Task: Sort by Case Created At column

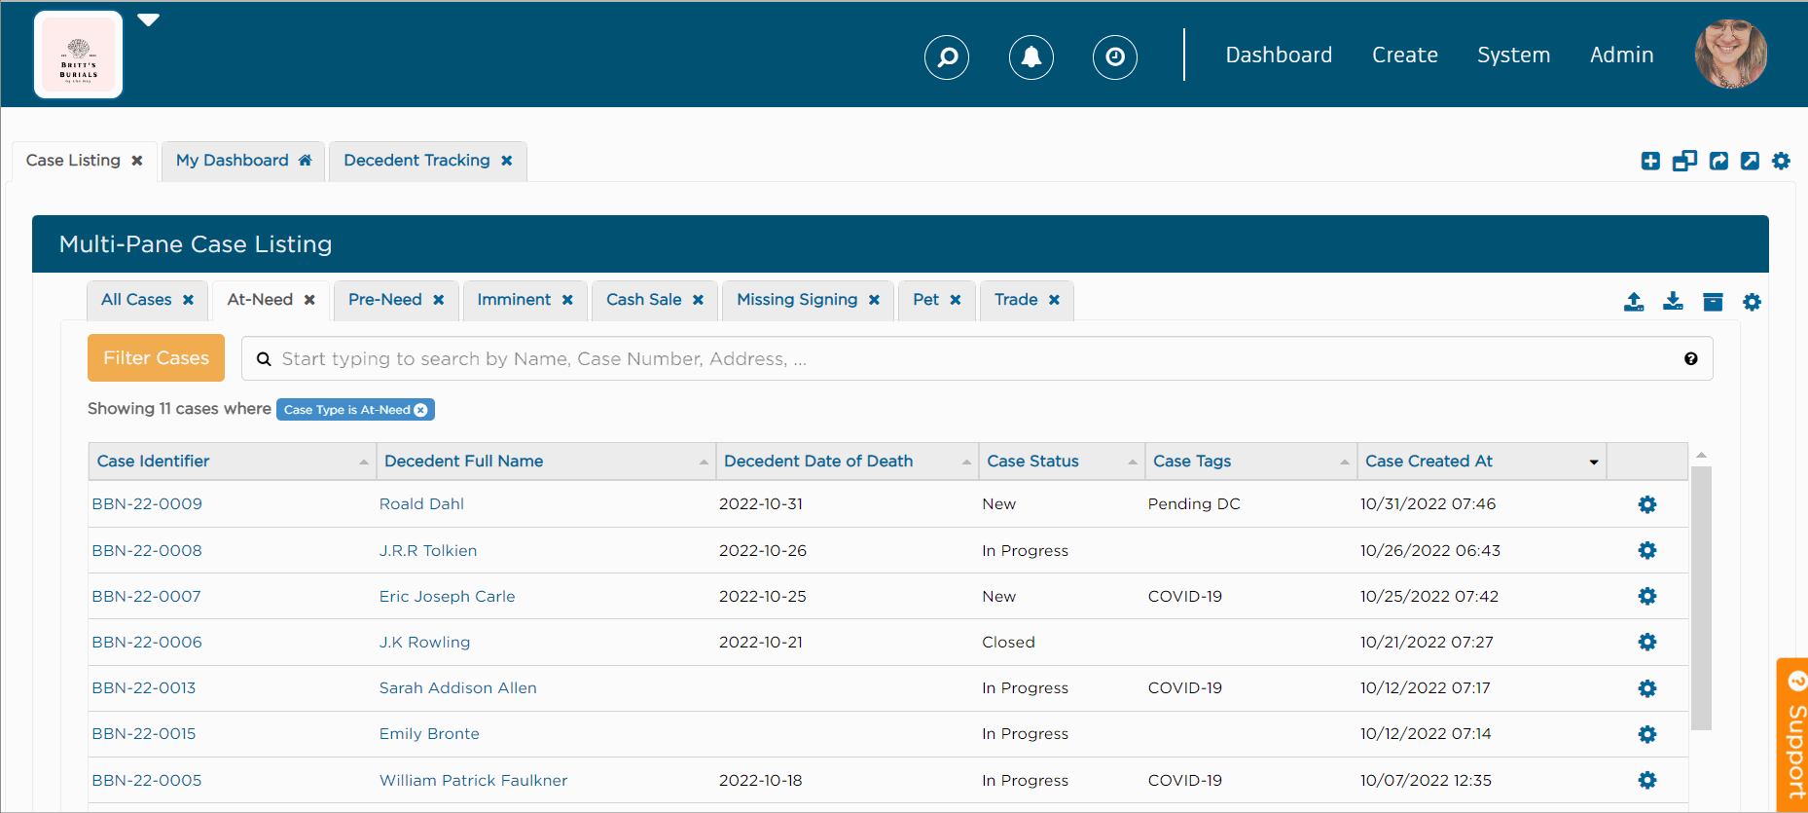Action: (x=1428, y=462)
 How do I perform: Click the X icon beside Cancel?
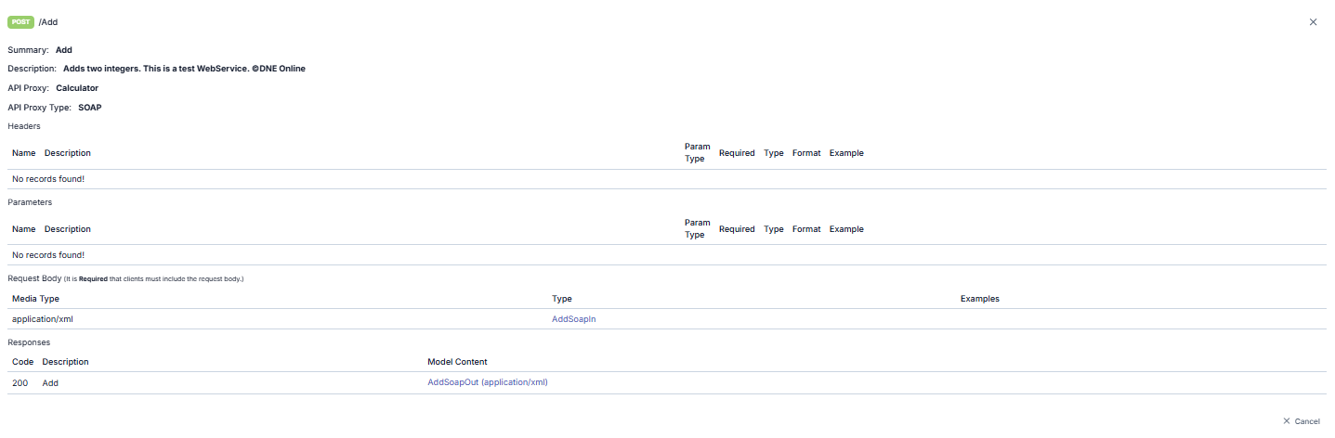coord(1287,421)
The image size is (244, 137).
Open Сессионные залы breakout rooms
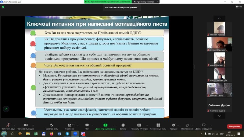(158, 126)
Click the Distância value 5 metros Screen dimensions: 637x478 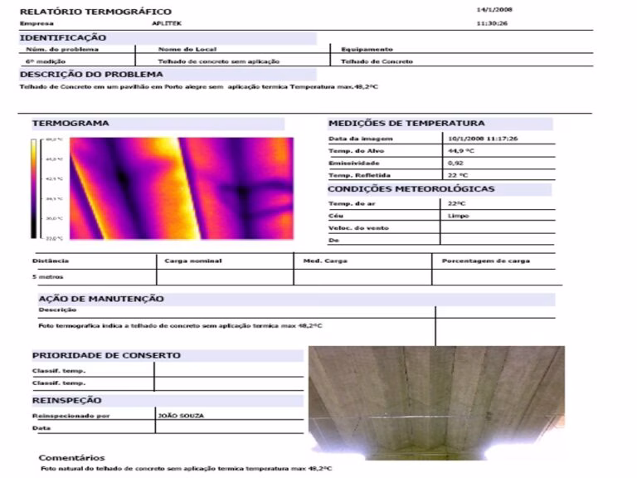(x=47, y=276)
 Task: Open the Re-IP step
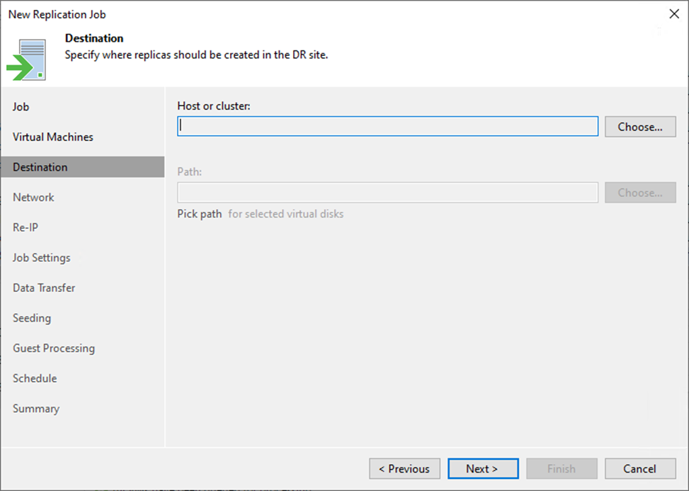(x=25, y=227)
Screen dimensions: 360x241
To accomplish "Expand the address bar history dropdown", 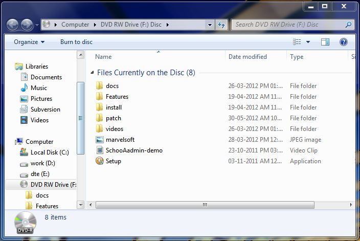I will (210, 25).
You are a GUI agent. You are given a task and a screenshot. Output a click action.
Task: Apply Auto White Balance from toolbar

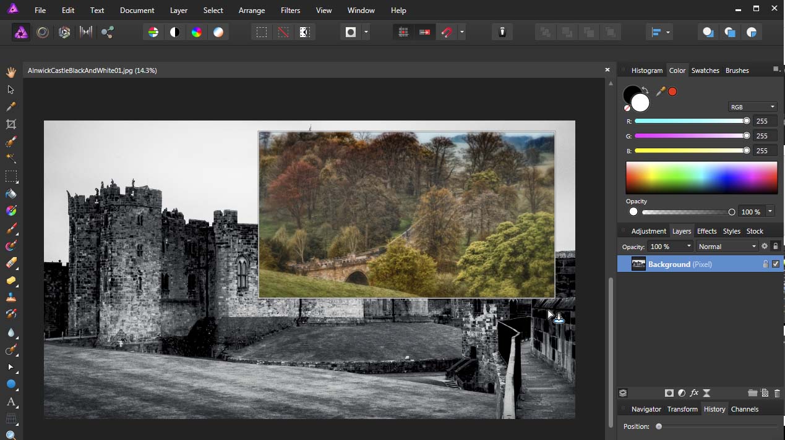218,32

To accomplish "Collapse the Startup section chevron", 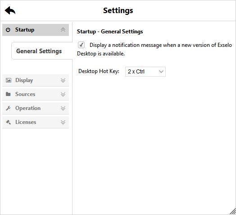I will click(x=63, y=30).
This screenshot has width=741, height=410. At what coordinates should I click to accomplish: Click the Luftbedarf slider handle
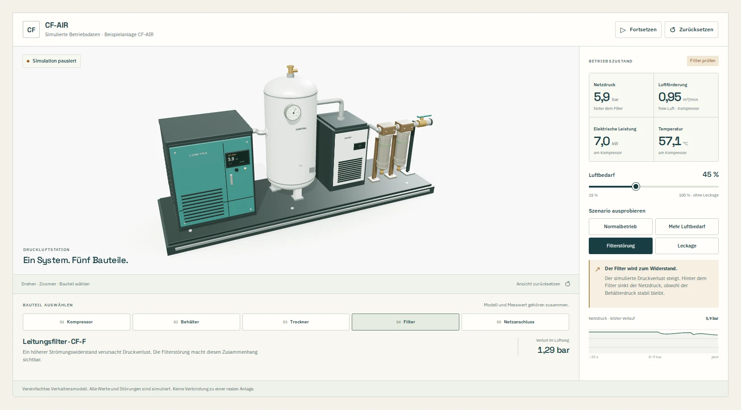coord(636,187)
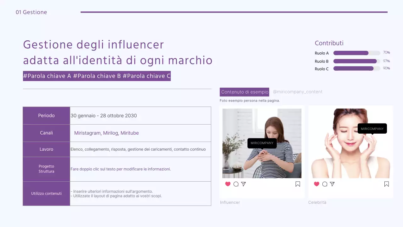
Task: Click the Contributi panel heading
Action: (x=329, y=43)
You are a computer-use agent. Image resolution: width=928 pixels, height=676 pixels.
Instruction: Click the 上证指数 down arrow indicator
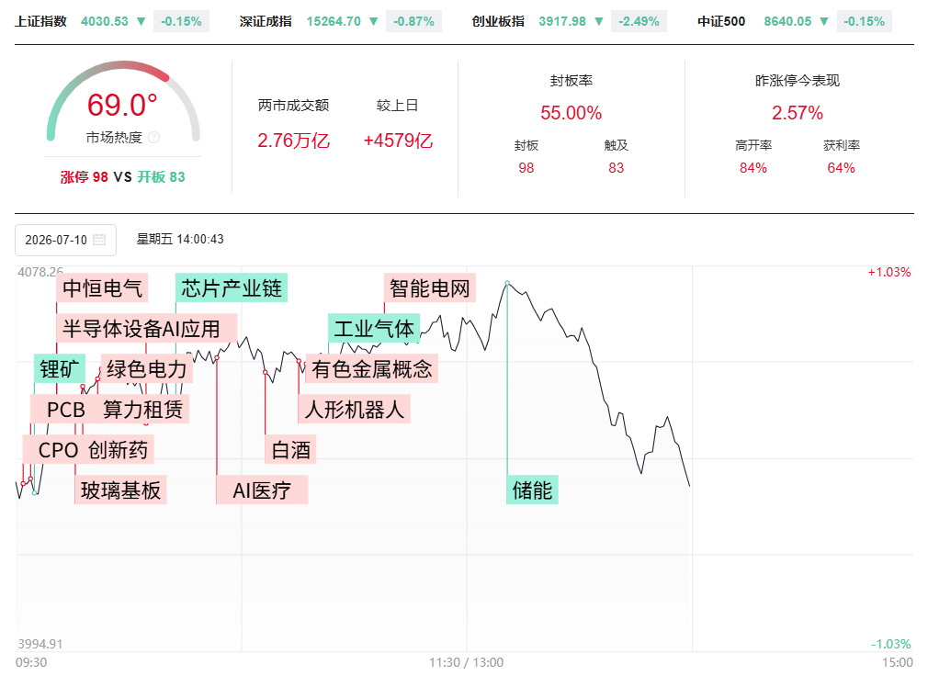[x=141, y=21]
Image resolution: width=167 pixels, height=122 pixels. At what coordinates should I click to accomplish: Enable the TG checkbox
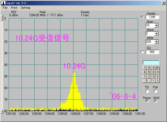[147, 91]
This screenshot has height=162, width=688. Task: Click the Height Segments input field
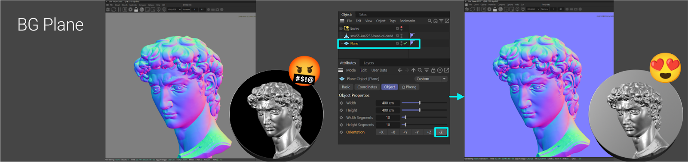click(388, 125)
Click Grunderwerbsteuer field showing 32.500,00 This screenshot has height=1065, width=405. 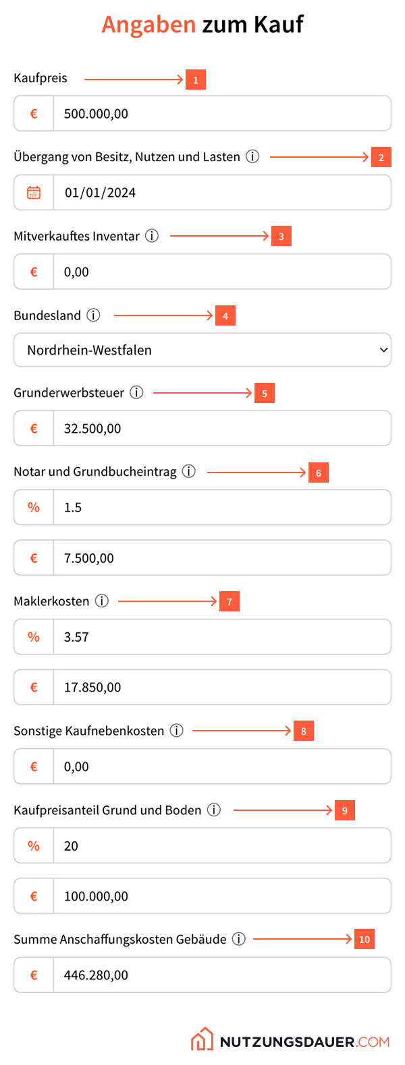click(x=221, y=429)
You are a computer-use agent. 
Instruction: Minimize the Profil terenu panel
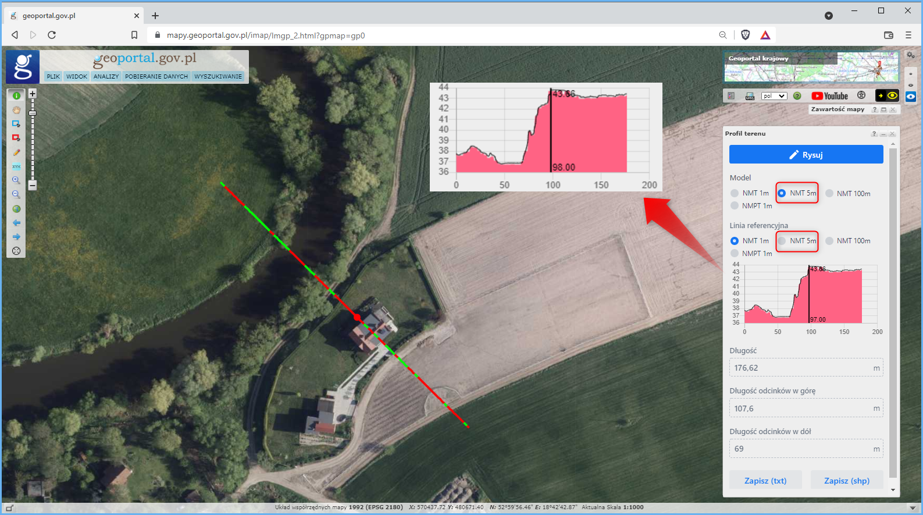(x=883, y=134)
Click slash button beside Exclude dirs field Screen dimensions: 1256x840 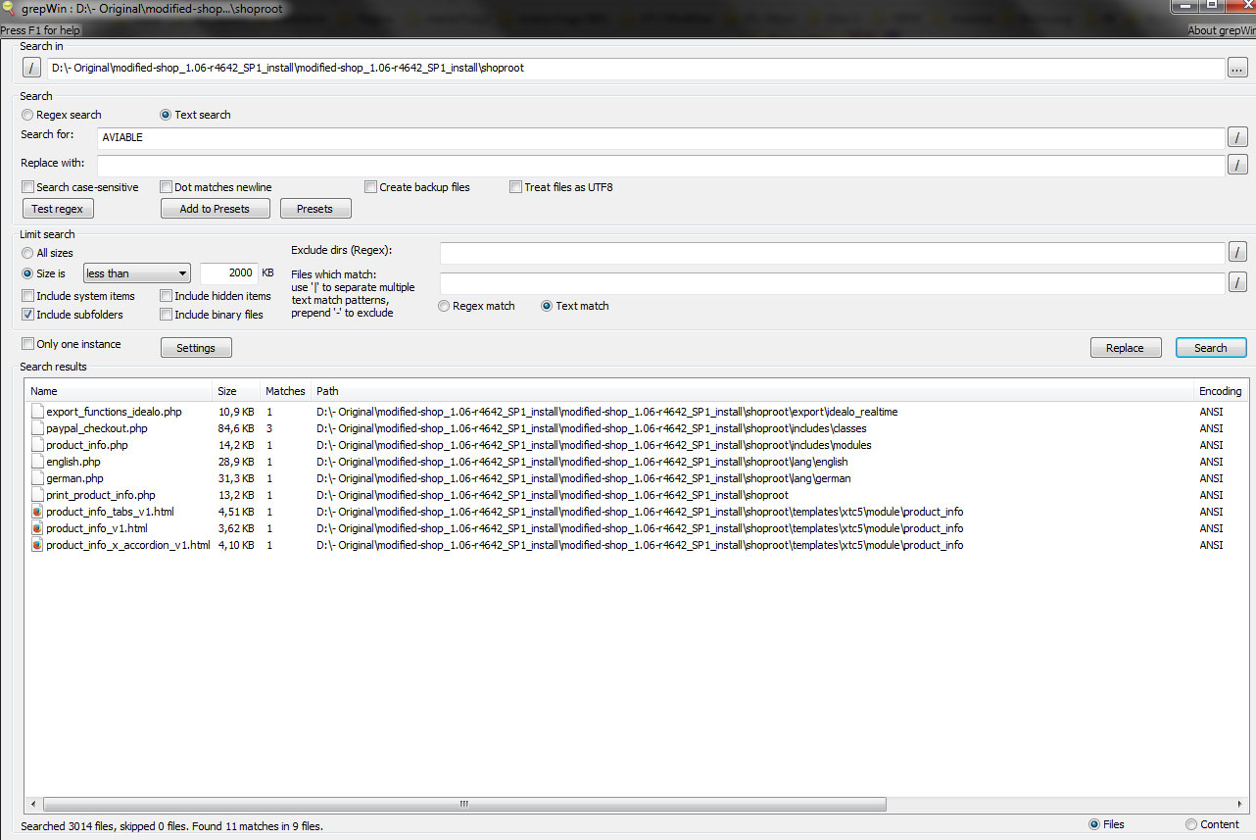coord(1237,253)
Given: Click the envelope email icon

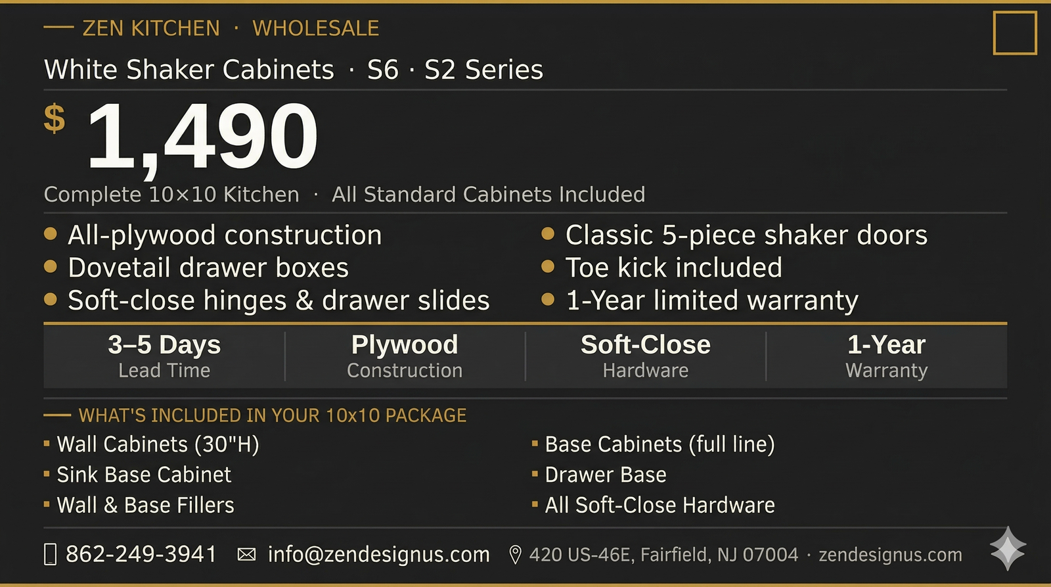Looking at the screenshot, I should 246,555.
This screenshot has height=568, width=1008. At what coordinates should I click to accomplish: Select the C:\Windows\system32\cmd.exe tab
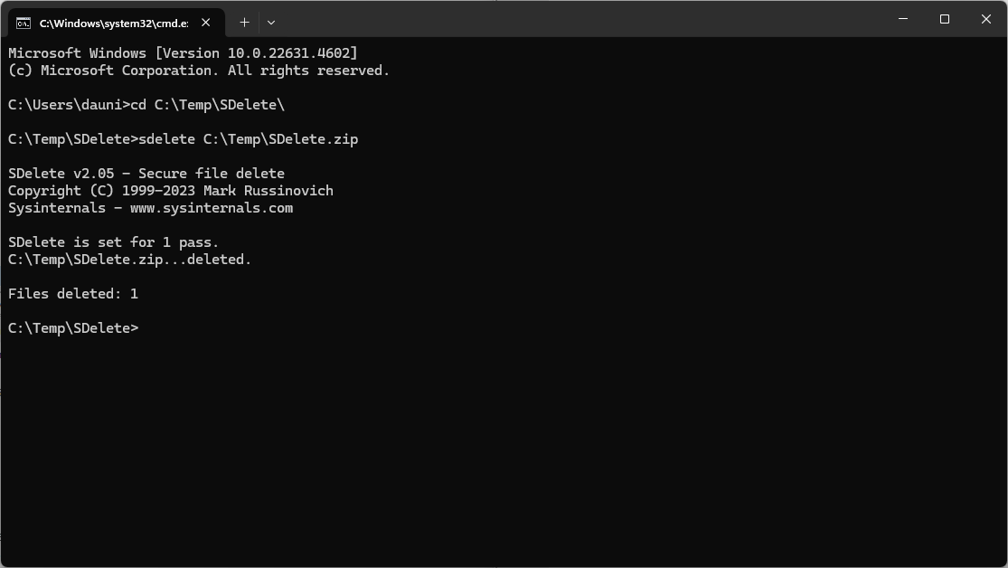click(x=117, y=23)

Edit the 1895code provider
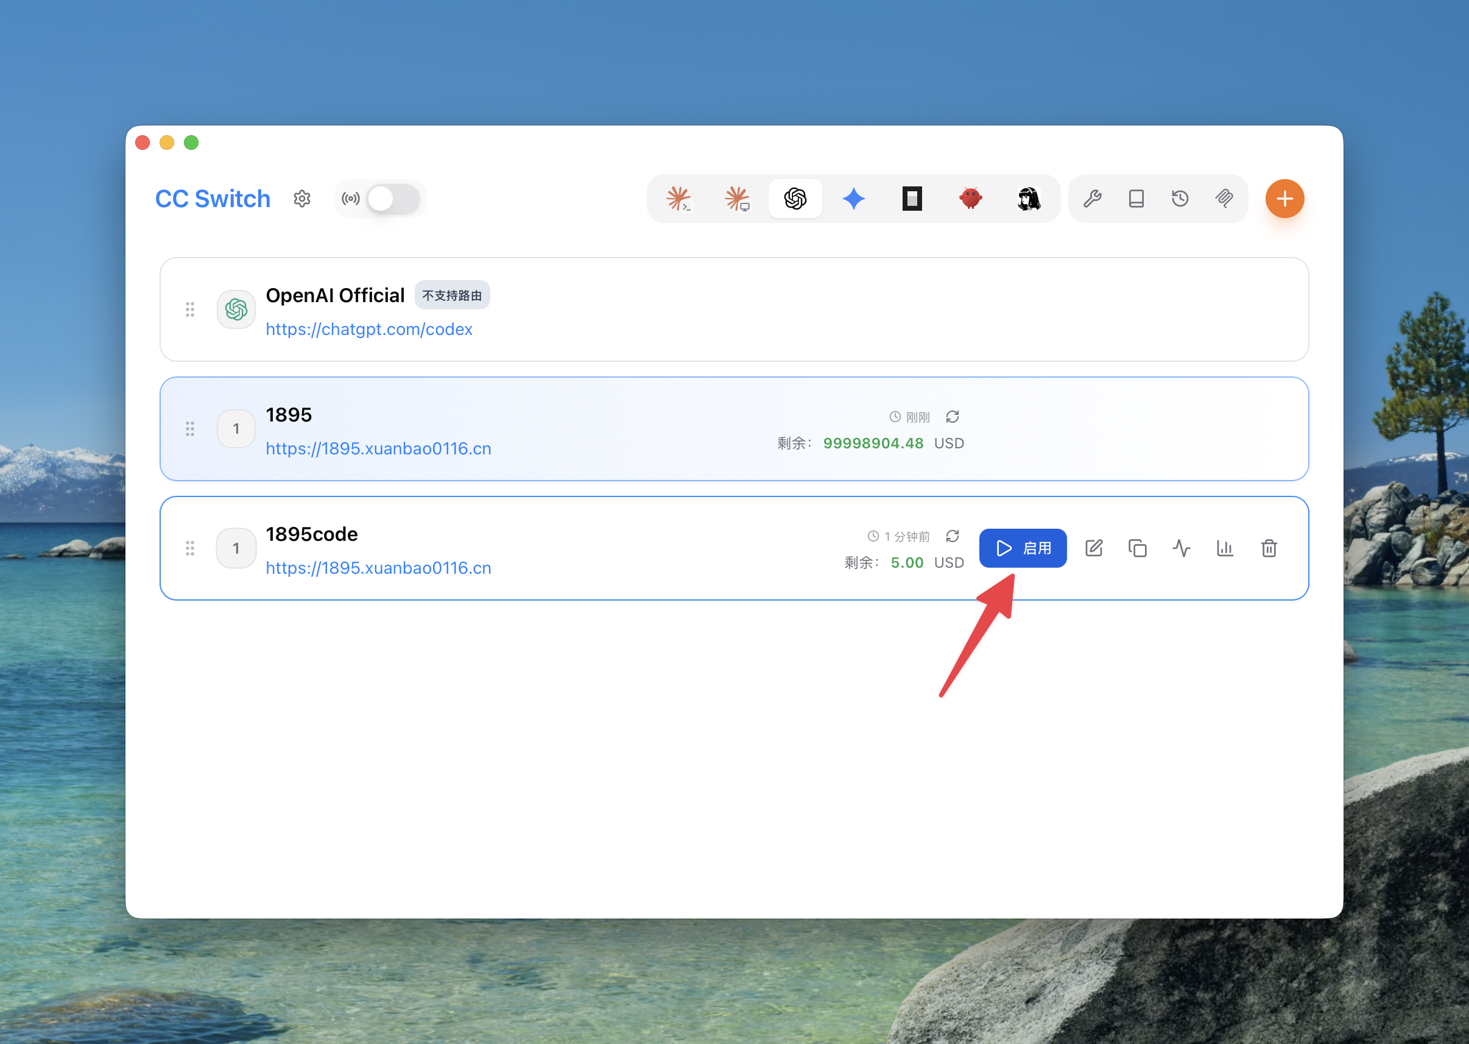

*****

» What you will do
Say how many lines above include "computer". The number alone is the answer.

» Exercise output
2